While I don't want to trivialize your worry, the fact is that this move opens a lot more opportunities to development, expansion, enrichment as it does disappointment, anxiety, and frustration. In other words, you have a lot more important things to plan and be prepared for. Take your head out of the birdbath, stop drowning yourself, because if you turn around, you'll see that you have a sea to chart.

I'd recommend a couple titles that you may find useful:

"The Professor Is In" by Karen Kelsky: This title discusses many things on how to be academically marketable. Kelsky, a seasoned admission director, shares a lot about getting ready to be a professional scholar.

"F*ck Feelings" by Michael Bennett and Sarah Bennett: This, or any other similar title that had recently conquered the Self-help book shelves, sometimes provides useful approach to deal with feelings. While it did not change my life, I did find seeing feelings through a comedic lens soothing.

"The 7 Habits of Highly Effective People" by Stephen Covey: Classic oldies that you can probably get a used one for 25 cents. It serves to give a good framework of seeing what success is. It's also one of the earlier titles (that I know of) which mentions the idea of "personal mission statement".

"Networking for People Who Hate Networking" by Devora Zack: I hate networking or pitching myself. This book puts much of my anxiety into perspective.

I wish you best of luck. Take the dive and really enjoy the time. Move forward.


anything 07/18/2018.

Congratulations on your great offer but...

... for starters, you should try to stop using/thinking the bit in bold (quote yours, emphasis mine):

"I have been incredibly lucky to be offered a fully funded doctoral training course at a top university".

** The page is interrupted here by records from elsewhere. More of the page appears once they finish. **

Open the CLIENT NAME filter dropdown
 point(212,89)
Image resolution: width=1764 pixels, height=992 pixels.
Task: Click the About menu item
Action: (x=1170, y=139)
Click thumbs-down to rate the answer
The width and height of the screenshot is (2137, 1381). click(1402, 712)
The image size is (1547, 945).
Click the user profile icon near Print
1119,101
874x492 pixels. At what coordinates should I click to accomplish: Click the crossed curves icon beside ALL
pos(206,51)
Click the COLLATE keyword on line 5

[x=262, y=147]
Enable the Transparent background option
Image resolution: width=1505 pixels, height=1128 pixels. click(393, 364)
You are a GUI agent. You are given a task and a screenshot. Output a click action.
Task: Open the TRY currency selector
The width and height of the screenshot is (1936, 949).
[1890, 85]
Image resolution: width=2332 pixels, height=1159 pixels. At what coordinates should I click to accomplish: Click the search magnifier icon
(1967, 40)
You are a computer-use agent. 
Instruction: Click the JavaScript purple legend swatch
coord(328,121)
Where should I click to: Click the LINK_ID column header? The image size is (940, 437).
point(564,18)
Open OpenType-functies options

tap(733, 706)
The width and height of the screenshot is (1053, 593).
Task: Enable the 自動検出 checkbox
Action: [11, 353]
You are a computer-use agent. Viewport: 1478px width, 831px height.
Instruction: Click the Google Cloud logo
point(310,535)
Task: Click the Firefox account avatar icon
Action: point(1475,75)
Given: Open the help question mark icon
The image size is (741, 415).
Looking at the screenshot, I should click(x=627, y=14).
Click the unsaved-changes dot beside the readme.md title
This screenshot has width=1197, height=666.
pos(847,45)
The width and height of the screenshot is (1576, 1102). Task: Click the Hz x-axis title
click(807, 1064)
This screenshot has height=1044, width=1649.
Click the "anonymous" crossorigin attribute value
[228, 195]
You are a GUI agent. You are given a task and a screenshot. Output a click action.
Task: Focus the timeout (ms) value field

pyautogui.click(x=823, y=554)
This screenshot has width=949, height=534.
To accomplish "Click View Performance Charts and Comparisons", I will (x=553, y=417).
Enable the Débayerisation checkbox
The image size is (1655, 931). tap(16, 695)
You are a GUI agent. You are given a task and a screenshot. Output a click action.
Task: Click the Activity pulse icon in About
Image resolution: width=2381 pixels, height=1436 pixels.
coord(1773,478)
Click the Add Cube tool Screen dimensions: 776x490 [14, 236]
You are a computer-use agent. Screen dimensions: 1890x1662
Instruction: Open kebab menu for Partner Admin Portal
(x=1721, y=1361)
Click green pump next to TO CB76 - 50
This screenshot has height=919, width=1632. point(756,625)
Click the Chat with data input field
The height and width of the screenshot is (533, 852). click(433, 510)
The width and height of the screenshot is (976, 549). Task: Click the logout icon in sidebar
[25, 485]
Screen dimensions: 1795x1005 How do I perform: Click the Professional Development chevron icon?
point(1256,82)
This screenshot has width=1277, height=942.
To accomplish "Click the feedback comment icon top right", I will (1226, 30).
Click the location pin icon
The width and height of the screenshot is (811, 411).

Someone (multiple people) looked at your application and chose to offer you a place. Your name was not drawn at random; someone with experience in admitting worthy students thought you would be a good fit for the program and you will have that in common with your fellow students :)


Another thing you can do that might help convince you you belong there is be clear about what you are interested in. Be able to tell people why you picked this program, what you hope to get out of it, what you plan to do research on. There are bound to be brilliant people in your cohort and you don't have to do better than them - that's not really a Ph.D. mentality since your aim is to contribute to knowledge rather than to come top of a course. It may help you to feel like their equal if you can speak with confidence about what your research interests are.

There's no quick-fix for being rusty. I guess you already know that you'll have to put in the necessary hours to brush up on things you've forgotten so certain projects might take a little longer at first. Don't let it isolate you - graduate projects are much more manageable if you talk to other people in your cohort / attend office hours (for courses) and talk to your supervisor frequently (for thesis work). Don't let the fear of appearing silly stop you from asking for help (this advice comes from recent experience in my own Ph.D.)!